Elisabeth, die Älteste, wird – so meinen die Experten, die sie betreuen – vielleicht bis an ihr Lebensende nicht in die Realität zurückfinden. Ihr Körper krampft sich beim Kontakt mit Fremden zusammen, sie steht oft stundenlang und mit starrem Blick reglos auf einem Bein.
Und auch Katharinas weiteres Schicksal scheint unklar. Die 18-Jährige versucht zu lernen, sie versucht zu vergessen. Trotzdem ist sie gefangen, im Früher. Legt Hunderte Plüschtiere in ihr Bett, bevor sie sich schlafen legt, sucht bei ihnen Schutz. Bären aus Stoff, sie sind für das Mädchen die engsten Vertrauten geblieben.
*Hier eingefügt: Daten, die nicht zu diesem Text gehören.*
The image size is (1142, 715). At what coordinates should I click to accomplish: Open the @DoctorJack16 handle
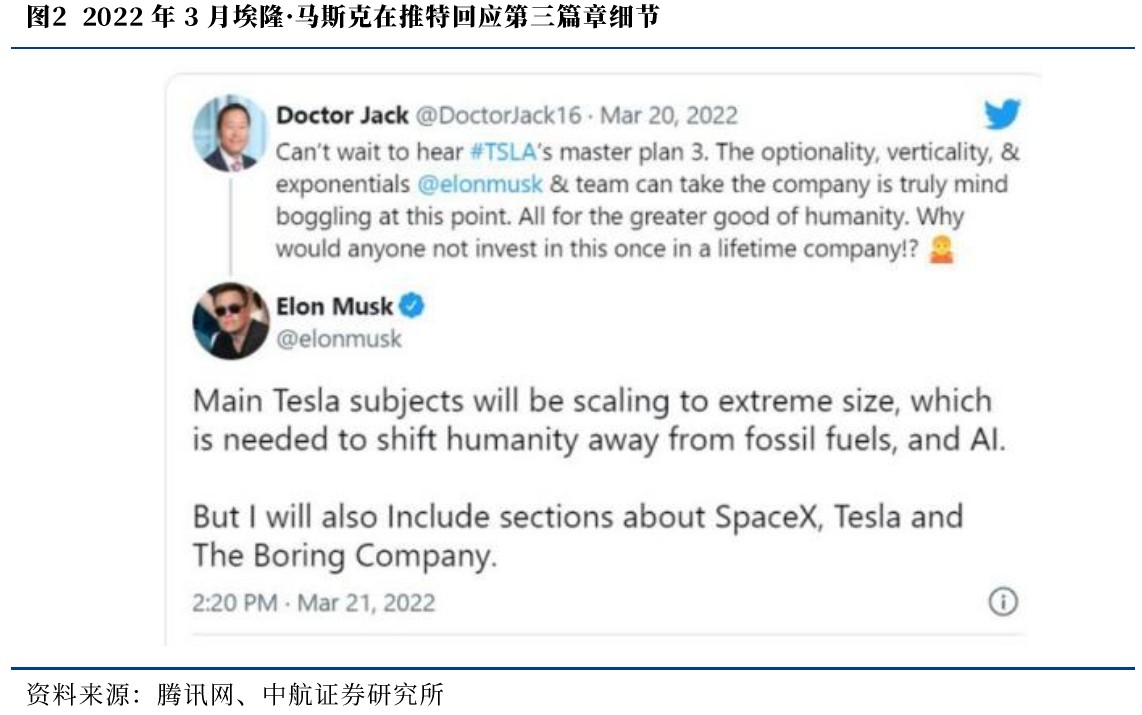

Ingrid L., welch entsetzliche Dinge hat sie ihren Kindern angetan …
„Lieb Mami uns hat sehr“, summen die Mädchen und: „Gut sie wollte machen alles immer aber.“ – „Unsere Mami hat uns sehr lieb, und sie war immer gut zu uns.“

Ein Fall für die Kriminalgeschichte. Der Fall dreier Mädchen, die jahrelang von ihrer Mutter in einem Haus in Linz gefangen gehalten wurden, wird in die Kriminalgeschichte eingehen. Ein Fall, so unfassbar, dokumentiert in Dutzenden Ordnern. Dieser „Fall“ – die Geschichte einer hoch gebildeten Frau, die nach und nach verrückter wurde und ihre Töchter in ihre Wahnwelt integrierte, ganz sanft …
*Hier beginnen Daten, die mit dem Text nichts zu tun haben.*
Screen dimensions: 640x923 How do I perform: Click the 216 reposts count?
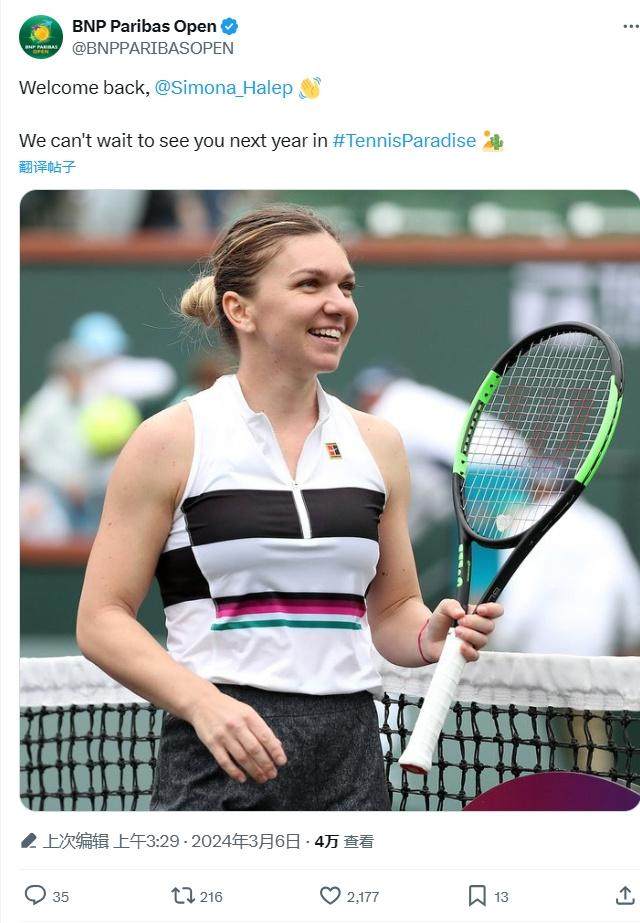point(211,897)
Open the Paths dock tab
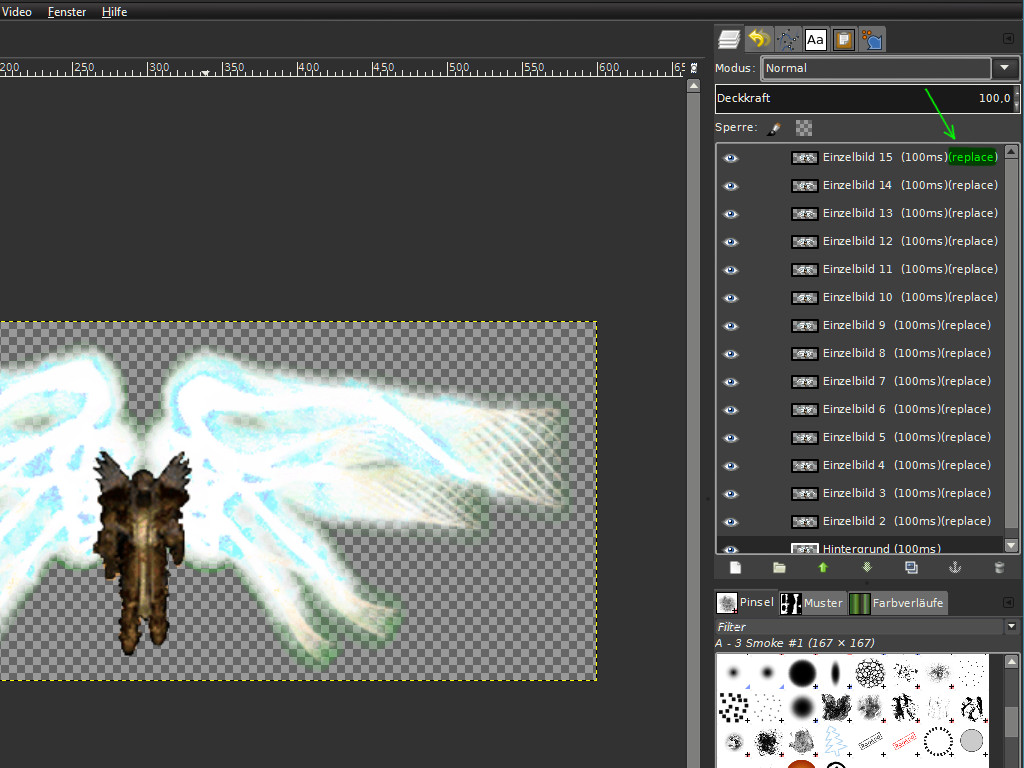The width and height of the screenshot is (1024, 768). [787, 39]
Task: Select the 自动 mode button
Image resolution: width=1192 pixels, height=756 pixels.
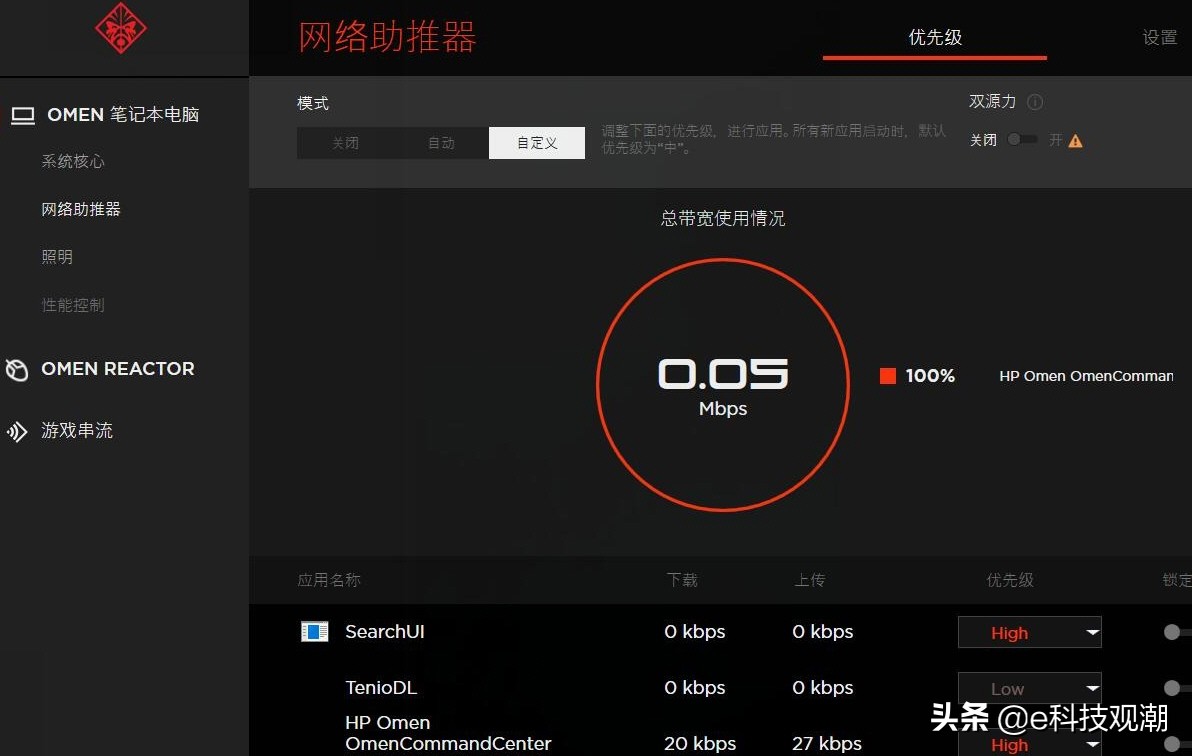Action: (441, 142)
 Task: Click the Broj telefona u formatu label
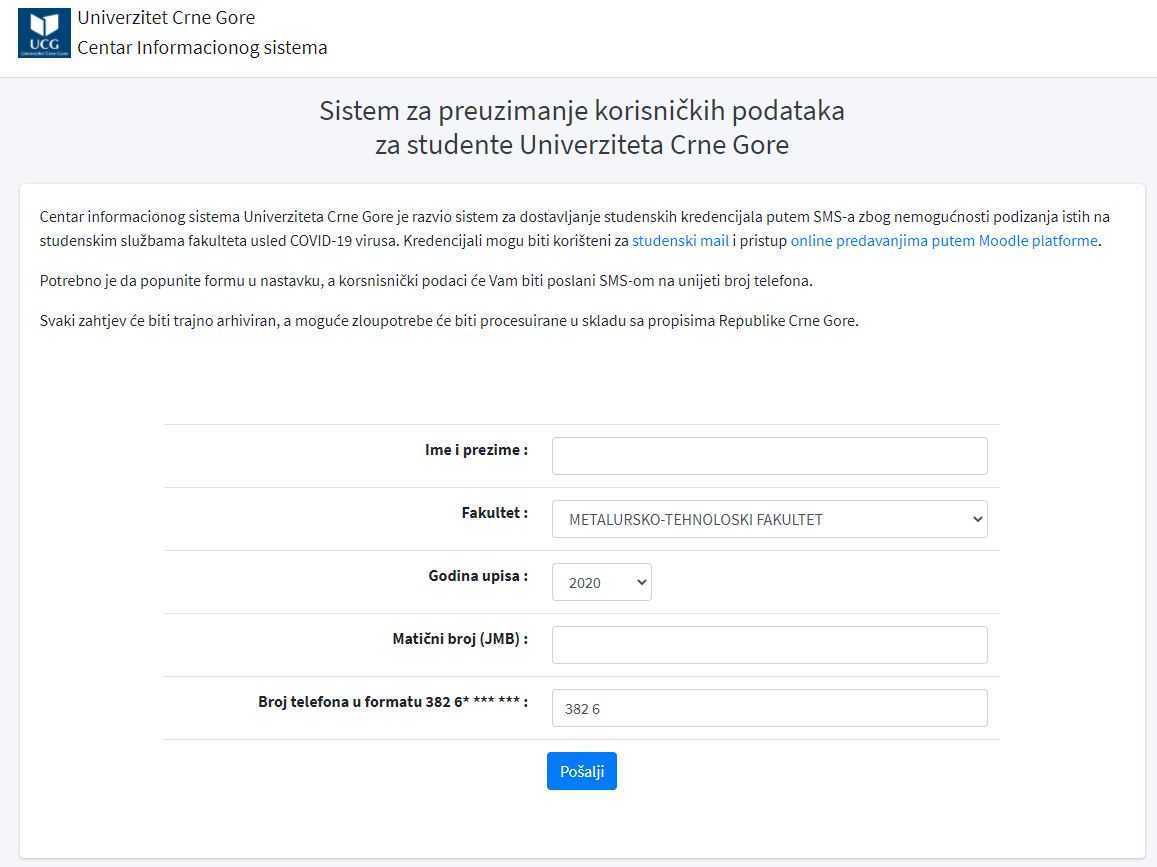[x=393, y=702]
Wann hat sich die Psyche der Täterin zu verändern begonnen? Was ist bekannt über die „Horrormutter“?
Ingrid L. wuchs in gutbürgerlichen Verhältnissen in Linz auf, der Vater starb früh, die Mutter war für sie von klein auf die wichtigste Bezugsperson. „Wir sind etwas Besseres“, bekam sie schon als Kind eingebläut. Sie war eine gute Schülerin, fand jedoch kaum Kontakt zu Gleichaltrigen. Nach der Matura begann Ingrid L., Jus zu studieren, an der Uni galt sie als „introvertiert“. Dann lernte sie Andreas M. kennen, einen um vier Jahre älteren Studienkollegen. Die beiden jungen Juristen verliebten sich ineinander; nachdem sie promoviert hatten, wurde geheiratet.
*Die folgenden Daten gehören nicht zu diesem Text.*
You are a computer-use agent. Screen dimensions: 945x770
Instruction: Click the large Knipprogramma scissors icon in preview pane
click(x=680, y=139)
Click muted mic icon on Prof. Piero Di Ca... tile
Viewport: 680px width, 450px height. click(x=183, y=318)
1985 kaufte das Paar ein Reihenhaus am Pöstlingberg, in einer der nobelsten Wohngegenden von Linz. Liebevoll wurde ausgemalt, eingerichtet, der Garten bepflanzt, ein kleiner Swimmingpool gebaut. Noch im selben Jahr kam Elisabeth zur Welt, 1988 Katharina, 1992 Viktoria. Während der Gatte am Linzer Oberlandesgericht als Richter Karriere machte, kümmerte sich die Frau um die Kinder und den Haushalt. Und schleichend nahm der Alptraum seinen Anfang. Der Gatte spürte, dass sich seine Frau ein wenig zu verändern begann, dass sie rechthaberischer, „schwieriger“, wurde, und er fühlte auch, dass sich seine Kinder plötzlich von ihm abwendeten. Ja, er nahm wahr, dass er in seiner Familie zum Außenseiter geworden war. Andreas M. suchte zunächst bei sich selbst die Schuld, „durch meine viele Arbeit bin ich wenig daheim gewesen“, doch er wollte die häusliche Situation verbessern, indem er Wochenendausflüge und Urlaube organisierte.